#!/usr/bin/python3.9
from pyspark.sql import SparkSession
iceberg_spark_jar = '/AKE/iceberg-spark-runtime-3.5_2.12-1.9.0.jar'
warehouse_path = '/user/hive/warehouse'
catalog = 'ake_catalog'
# Initialize Spark session with Hive support and Iceberg configuration
spark = SparkSession.builder \
.appName("PySpark Hive Iceberg Example") \
.enableHiveSupport() \
.config(f"spark.sql.catalog.{catalog}", "org.apache.iceberg.spark.SparkCatalog") \
.config("spark.sql.extensions", "org.apache.iceberg.spark.extensions.IcebergSparkSessionExtensions") \
.config(f"spark.sql.catalog.{catalog}.type", "hive") \
.config(f"spark.sql.catalog.{catalog}.uri", "thrift://localhost:9083") \
.config(f"spark.sql.catalog.{catalog}.warehouse", f"{warehouse_path}") \
.config("spark.sql.defaultCatalog", f"{catalog}") \
.config("spark.jars", f"{iceberg_spark_jar}") \
.getOrCreate()
# Example DataFrame
data = [("Alice", 34), ("Bob", 45), ("Cathy", 29)]
columns = ["Name", "Age"]
df = spark.createDataFrame(data, columns)
# Create the database
spark.sql("CREATE DATABASE IF NOT EXISTS my_database")
spark.sql("SHOW DATABASES").show()

---------------

Aim of the task:
Reproduce the PySpark Iceberg script above in full, character for character.

Provided material:

---------------

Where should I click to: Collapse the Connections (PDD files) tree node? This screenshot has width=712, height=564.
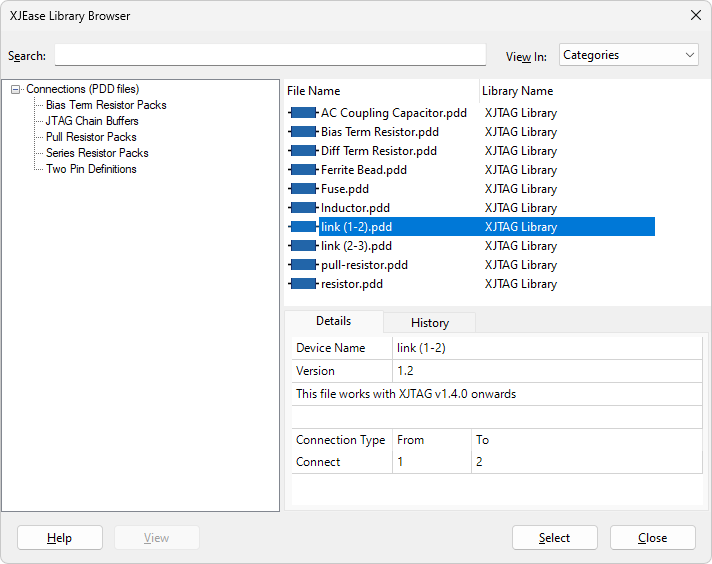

---------------

The reply:
#!/usr/bin/python3.9
from pyspark.sql import SparkSession
iceberg_spark_jar = '/AKE/iceberg-spark-runtime-3.5_2.12-1.9.0.jar'
warehouse_path = '/user/hive/warehouse'
catalog = 'ake_catalog'
# Initialize Spark session with Hive support and Iceberg configuration
spark = SparkSession.builder \
.appName("PySpark Hive Iceberg Example") \
.enableHiveSupport() \
.config(f"spark.sql.catalog.{catalog}", "org.apache.iceberg.spark.SparkCatalog") \
.config("spark.sql.extensions", "org.apache.iceberg.spark.extensions.IcebergSparkSessionExtensions") \
.config(f"spark.sql.catalog.{catalog}.type", "hive") \
.config(f"spark.sql.catalog.{catalog}.uri", "thrift://localhost:9083") \
.config(f"spark.sql.catalog.{catalog}.warehouse", f"{warehouse_path}") \
.config("spark.sql.defaultCatalog", f"{catalog}") \
.config("spark.jars", f"{iceberg_spark_jar}") \
.getOrCreate()
# Example DataFrame
data = [("Alice", 34), ("Bob", 45), ("Cathy", 29)]
columns = ["Name", "Age"]
df = spark.createDataFrame(data, columns)
# Create the database
spark.sql("CREATE DATABASE IF NOT EXISTS my_database")
spark.sql("SHOW DATABASES").show()